I created also issues for work packages which give more details: (1) #384 (2) #428 (3) #425 #429 (4) #427 (5) #429 (6) #388 (7) #433 (8) #392 (9) #434 (10, 11) #432 (12) #435 (13) #426 #430 (14) #431 (15) #441 (17) (18) #441 (19) (20) (21) #441 (22) (23)

Please not that the linked issues need refinment still and will undergo change in the next days.

EDIT:

Update of the sequence diagram to showcase business partner updates when a BPN has changed. Will trigger a different workflow than the conventional cleaning process.
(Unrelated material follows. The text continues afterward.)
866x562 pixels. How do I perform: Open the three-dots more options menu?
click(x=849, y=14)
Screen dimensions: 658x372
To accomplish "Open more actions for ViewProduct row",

EDIT 2: Removed the BPN update flow as its now depicted separetely here: https://github.com/eclipse-tractusx/bpdm/issues/377#issuecomment-1715421575

nicoprow commented 11 months ago

This is a squence diagram of the orchestration flow depicting the use case of updating a Gate business partner entry based on a BPN update from the pool. In this flow the Gate business partner does not have any new information and just needs the newest state from the Pool incorporated. The service provider is responsible for incorporating the Pool state to the Gate business partner. No extensive cleaning is needed in this case.

sequenceDiagram
    loop Poll Pool BPN Changes
        Gate->>Pool: Fetch BPN changelog entries from last timestamp
        Pool-->>Gate: Entries from given timestamp
        opt Business Partner in Gate associated with BPN C and newer timestamp (14)
            Gate->>Orchestrator: Request update for business partner A from Pool
            Orchestrator-->>Orchestrator: Create timestamped Cleaning Request D for business partner A input
            Orchestrator-->>Orchestrator: Update Cleaning Request B State: QUEUED_UPDATE_LSA
            Orchestrator-->>Gate: Created cleaning request D
            Gate-->>Gate: Associate cleaning request D with business partner A
            Gate-->>Gate: Upsert sharing state of business partner A
        end
    end
    loop Pool L/S/A Update queue
        CleaningServiceDummy->>Orchestrator: Fetch and reserve next cleaning requests in 'Update L/S/A' queue
        Orchestrator-->>Orchestrator: Update state of cleaning request B: RESERVED_UPDATE_LSA
        Orchestrator-->>CleaningServiceDummy: Cleaning request D with business partner input A
        CleaningServiceDummy->>Pool: Request L/S/A business partner with BPN C
        Pool-->>Pool: Fetch L/S/A business partner C form database
        Pool-->>CleaningServiceDummy: Return L/S/A business partner C
        CleaningServiceDummy-->>CleaningServiceDummy: Create dummy update result
        CleaningServiceDummy->>Orchestrator: Send update result for request D
        Orchestrator-->>Orchestrator: Update Update Result of request D
        Orchestrator-->>Orchestrator: Update state of cleaning request D: FINISHED
        Orchestrator-->>CleaningServiceDummy: Accept
    end
    loop Poll for finished Cleaning Requests
        Gate->>Orchestrator: (13) Fetch cleaning request cleaning result by request ID
        Orchestrator-->Gate: Cleaning request D cleaning result
        Gate-->>Gate: (5) Resolve cleaning request D
        Gate-->>Gate: (5) Update sharing state of business partner A
    end

nicoprow commented 11 months ago

Since the concept of the orchestration layer has evolved alot in our discussion I have opened a new issue #455 in which the newest state of our concept is condensed. This helps us keep the concept concise and readable. Please post further comments on this to the new issue #455.